* PASSAGE TO READ *

[start]

The Extraordinary Administration Laws
The first major change in this respect came with the Law No. 95, 3 April 1979 (the ‘Extraordinary Administration Law’ known as ‘Legge Prodi’) when the government recognized that large Italian companies with big labour forces and with economic importance could be provided with guarantees by the government for interim loans to help sustain the insolvent company while a sale (of either the whole company or separate assets) could be arranged to satisfy creditors.
The Legge Prodi remained unchanged until 1999 when the Legislative Decree No. 270, 8 July 1999 (the ‘New Extraordinary Administration Law’ known as ‘Legge Prodi bis’) established a procedure intended to accomplish the same objective of protecting employees in large distressed companies through a programme of rehabilitation rather than liquidation. This is the Cirio case.
Under the New Extraordinary Administration Law large enterprises or big industrial groups can be admitted to the procedure if:
(a) the company has not less than 200 employees for at least the last trading year;
(b) the company has a total debt of not less than two thirds of the total value of the assets and profits for the last financial year.
Upon satisfaction of both the conditions above, then either the Court, the company itself, one or more creditors, or a public minister can ask the Court to declare the company insolvent with a view to admitting it to the New Extraordinary Administration Procedure. A judge is appointed by the Court to oversee the whole process and, in agreement with the Ministry of Industry, one to three Judicial Commissioners (as in the case of Cirio), depending on the complexity of the case. The Minister of Industry also appoints a supervisory committee composed of three or five members to assist the commissioner. The process can only go ahead if the company can show real prospects of recovering economic stability by either a programme of sale of businesses – which cannot go on for more than one year - or by means of a recovery programme, lasting no more than two years. If the conditions above are not or can no longer be satisfied, then the Court opens insolvency proceedings (‘Fallimento’).
The ‘Decreto Marzano’and the ‘Concordato’
Despite numerous insolvencies being filed under the Legge Prodi bis framework since its introduction, including the case of Cirio, nonetheless this procedure has raised several problems in supporting and rehabilitating insolvent companies and this may have been the reason for the Italian government’s response to the crisis of the Parmalat Group. In order to maintain Parmalat as a going concern, the Italian government had to adjust the Extraordinary Administration framework by means of several changes.

[end]

* WHAT IS BEING ASKED *
Please write out the passage on Italy's extraordinary administration laws from "The Legge Prodi remained" to "the Cirio case.". Rely on the text above and nothing else.

* COLLECTED MATERIAL *
[start]

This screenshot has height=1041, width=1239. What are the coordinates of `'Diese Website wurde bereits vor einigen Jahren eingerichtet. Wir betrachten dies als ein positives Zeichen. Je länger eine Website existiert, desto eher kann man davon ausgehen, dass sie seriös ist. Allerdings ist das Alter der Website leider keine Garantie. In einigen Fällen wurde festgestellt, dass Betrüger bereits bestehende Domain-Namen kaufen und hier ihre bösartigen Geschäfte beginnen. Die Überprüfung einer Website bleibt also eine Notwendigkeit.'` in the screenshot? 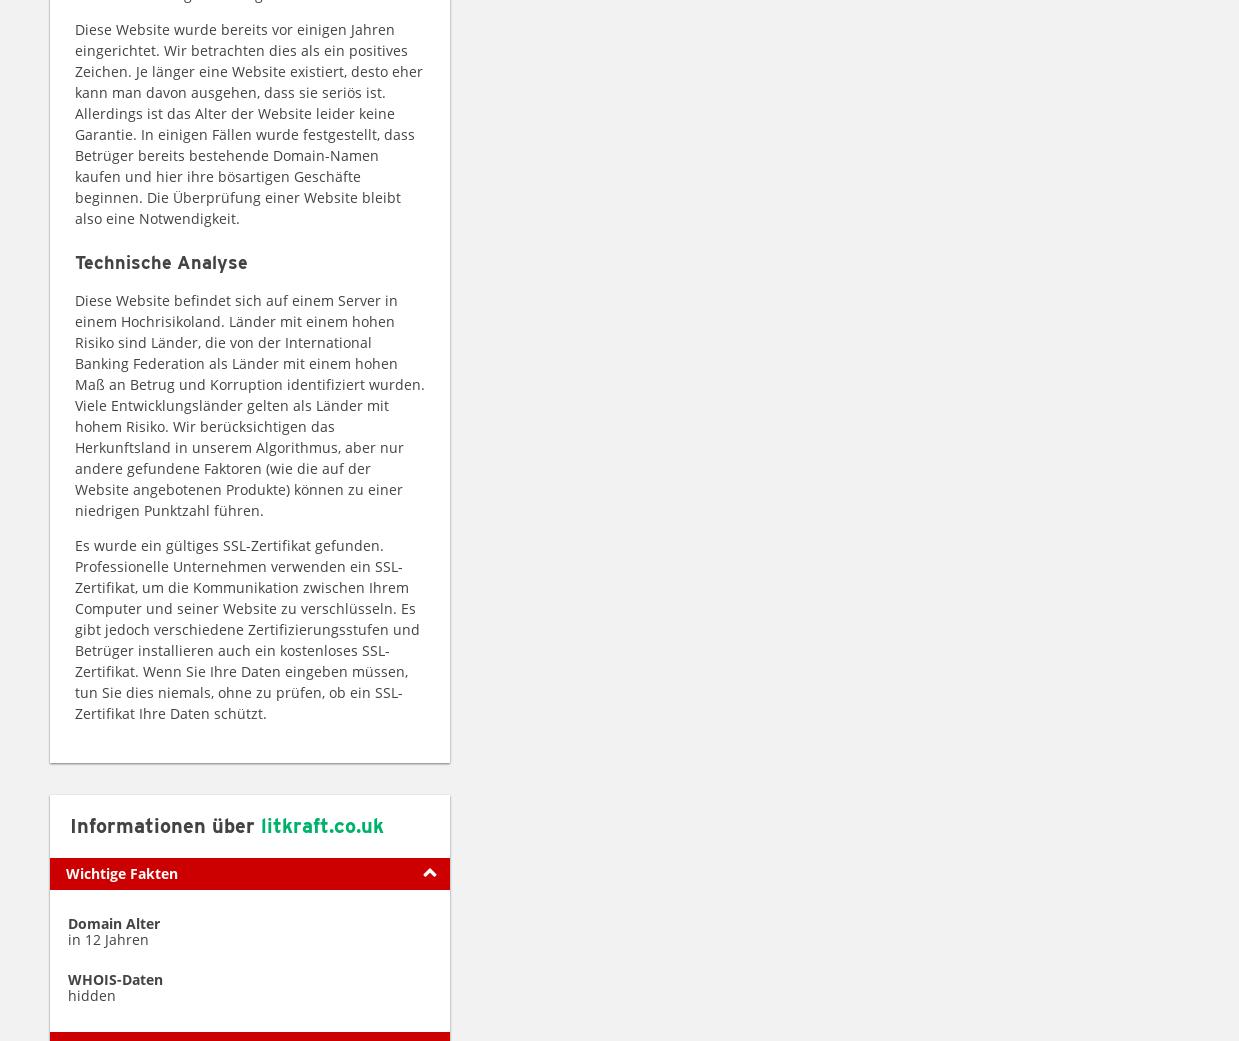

[end]

* SOLVED PROBLEM *
The Legge Prodi remained unchanged until 1999 when the Legislative Decree No. 270, 8 July 1999 (the ‘New Extraordinary Administration Law’ known as ‘Legge Prodi bis’) established a procedure intended to accomplish the same objective of protecting employees in large distressed companies through a programme of rehabilitation rather than liquidation. This is the Cirio case.